Stored data:

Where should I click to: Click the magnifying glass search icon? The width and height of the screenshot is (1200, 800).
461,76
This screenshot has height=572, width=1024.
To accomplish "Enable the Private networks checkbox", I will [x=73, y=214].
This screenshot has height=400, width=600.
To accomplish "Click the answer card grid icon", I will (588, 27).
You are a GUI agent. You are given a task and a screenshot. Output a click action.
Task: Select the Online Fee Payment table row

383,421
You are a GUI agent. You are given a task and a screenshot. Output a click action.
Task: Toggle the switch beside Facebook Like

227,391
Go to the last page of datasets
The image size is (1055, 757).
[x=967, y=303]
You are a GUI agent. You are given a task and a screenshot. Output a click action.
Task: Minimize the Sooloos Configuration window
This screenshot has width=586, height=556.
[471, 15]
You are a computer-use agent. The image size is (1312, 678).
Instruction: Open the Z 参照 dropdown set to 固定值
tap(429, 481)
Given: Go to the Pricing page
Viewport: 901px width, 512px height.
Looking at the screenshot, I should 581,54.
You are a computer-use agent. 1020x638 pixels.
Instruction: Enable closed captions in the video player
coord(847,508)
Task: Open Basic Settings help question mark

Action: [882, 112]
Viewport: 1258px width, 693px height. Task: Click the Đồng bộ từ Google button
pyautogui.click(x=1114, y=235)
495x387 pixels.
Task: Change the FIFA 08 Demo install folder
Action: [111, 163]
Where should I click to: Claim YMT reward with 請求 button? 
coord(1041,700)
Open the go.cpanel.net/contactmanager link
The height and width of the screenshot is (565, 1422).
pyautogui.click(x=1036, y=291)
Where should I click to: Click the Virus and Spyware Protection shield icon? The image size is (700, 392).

▸ **INSTRUCTIONS FOR THE TASK**: Each line above must be retyped exactly.

▸ **RESULT FOR THIS TASK**:
Where should I click to: Click the magnifying glass search icon? The width and height of the screenshot is (1200, 800).
461,76
This screenshot has height=572, width=1024.
To accomplish "Enable the Private networks checkbox", I will [x=73, y=214].
This screenshot has height=400, width=600.
To accomplish "Click the answer card grid icon", I will (588, 27).
You are a GUI agent. You are given a task and a screenshot. Output a click action.
Task: Select the Online Fee Payment table row

383,421
You are a GUI agent. You are given a task and a screenshot. Output a click action.
Task: Toggle the switch beside Facebook Like

227,391
Go to the last page of datasets
The image size is (1055, 757).
[x=967, y=303]
You are a GUI agent. You are given a task and a screenshot. Output a click action.
Task: Minimize the Sooloos Configuration window
This screenshot has width=586, height=556.
[471, 15]
You are a computer-use agent. The image size is (1312, 678).
Instruction: Open the Z 参照 dropdown set to 固定值
tap(429, 481)
Given: Go to the Pricing page
Viewport: 901px width, 512px height.
Looking at the screenshot, I should 581,54.
You are a computer-use agent. 1020x638 pixels.
Instruction: Enable closed captions in the video player
coord(847,508)
Task: Open Basic Settings help question mark

Action: [882, 112]
Viewport: 1258px width, 693px height. Task: Click the Đồng bộ từ Google button
pyautogui.click(x=1114, y=235)
495x387 pixels.
Task: Change the FIFA 08 Demo install folder
Action: [111, 163]
Where should I click to: Claim YMT reward with 請求 button? 
coord(1041,700)
Open the go.cpanel.net/contactmanager link
The height and width of the screenshot is (565, 1422).
pyautogui.click(x=1036, y=291)
Where should I click to: Click the Virus and Spyware Protection shield icon? The image size is (700, 392).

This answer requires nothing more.